Culpabilizar as/os docentes por um problema estrutural, cujo principal responsável é o Governo do Estado, tem sido uma nova faceta da responsabilização, e a Reitoria da UECE garante novo atributo a esse fenômeno neoliberal. Mirar em docentes é a prova de que o alvo continua em nós, professores/as, e por tal razão não estamos do mesmo lado, Magnífico Reitor.
Nosso lado é o da Universidade Pública, gratuita, de qualidade socialmente referenciada, ambientalmente responsável, inclusiva e de caráter popular, mas sobretudo com firme caráter classista. E claro, do lado da universidade em que não haja disciplinas sem professoras e professores, e também que ofereça salários dignos ao seu corpo técnico administrativo e que dê condições de permanência para estudantes, garantindo alimentação e, por vezes, moradia. Reconhecemos os desafios para essas questões e elas estarão em nossas pautas de luta!

A ausência de professoras/es para as disciplinas é déficit, é carência, é abandono do Governo do Estado que não nos garante condições mínimas de funcionamento.
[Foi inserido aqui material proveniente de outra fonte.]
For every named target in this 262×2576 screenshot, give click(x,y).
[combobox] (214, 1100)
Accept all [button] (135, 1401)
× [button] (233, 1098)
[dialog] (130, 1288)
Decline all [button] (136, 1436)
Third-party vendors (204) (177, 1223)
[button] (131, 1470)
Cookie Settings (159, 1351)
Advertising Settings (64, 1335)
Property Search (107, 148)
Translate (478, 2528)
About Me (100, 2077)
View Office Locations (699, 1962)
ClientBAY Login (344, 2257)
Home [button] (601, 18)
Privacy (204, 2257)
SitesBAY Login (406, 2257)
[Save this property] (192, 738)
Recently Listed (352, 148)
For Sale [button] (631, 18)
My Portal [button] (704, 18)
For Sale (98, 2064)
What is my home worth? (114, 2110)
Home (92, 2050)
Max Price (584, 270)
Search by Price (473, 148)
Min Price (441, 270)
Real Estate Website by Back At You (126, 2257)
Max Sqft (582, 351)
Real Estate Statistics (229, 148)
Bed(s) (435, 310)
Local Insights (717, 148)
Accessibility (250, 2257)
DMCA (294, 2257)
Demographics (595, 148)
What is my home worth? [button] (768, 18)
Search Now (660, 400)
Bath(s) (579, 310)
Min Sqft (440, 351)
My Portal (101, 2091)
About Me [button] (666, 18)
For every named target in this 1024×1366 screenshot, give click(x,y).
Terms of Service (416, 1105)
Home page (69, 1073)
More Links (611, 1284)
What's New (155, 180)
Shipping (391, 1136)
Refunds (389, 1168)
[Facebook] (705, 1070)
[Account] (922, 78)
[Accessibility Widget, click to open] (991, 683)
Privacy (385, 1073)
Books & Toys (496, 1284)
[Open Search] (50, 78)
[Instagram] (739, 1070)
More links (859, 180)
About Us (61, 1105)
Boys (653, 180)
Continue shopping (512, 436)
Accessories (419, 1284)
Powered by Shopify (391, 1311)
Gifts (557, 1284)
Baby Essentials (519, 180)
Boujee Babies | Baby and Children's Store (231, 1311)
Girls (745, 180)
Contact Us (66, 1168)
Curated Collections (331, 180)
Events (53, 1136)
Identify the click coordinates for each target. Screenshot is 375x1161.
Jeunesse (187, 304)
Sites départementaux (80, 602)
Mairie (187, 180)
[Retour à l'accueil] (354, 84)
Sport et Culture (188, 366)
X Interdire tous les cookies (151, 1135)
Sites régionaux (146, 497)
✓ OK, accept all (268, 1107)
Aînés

Reconhecemos os limites da Reitoria da UECE na solução desse quadro crônico, mas apontar os docentes como o motivo dessa crise é a prova que falta vacina para não cair na esparrela de culpabilizar quem sofre com o descaso.
A culpa nunca é de quem trabalha, a culpa é de quem nos oprime e nos insere numa lógica de exploração, por isso não estamos unidos quando a causa apontada não é essa, quando a luta não é contra esses desmandos. A carência docente da UECE é causada pelo abandono histórico de Governos que nunca enxergaram esse equipamento como estratégico e, portanto, prioritário!
A carência docente da UECE não é responsabilidade das/os docentes!
Por uma dose de consciência de classe ao Reitor da UECE!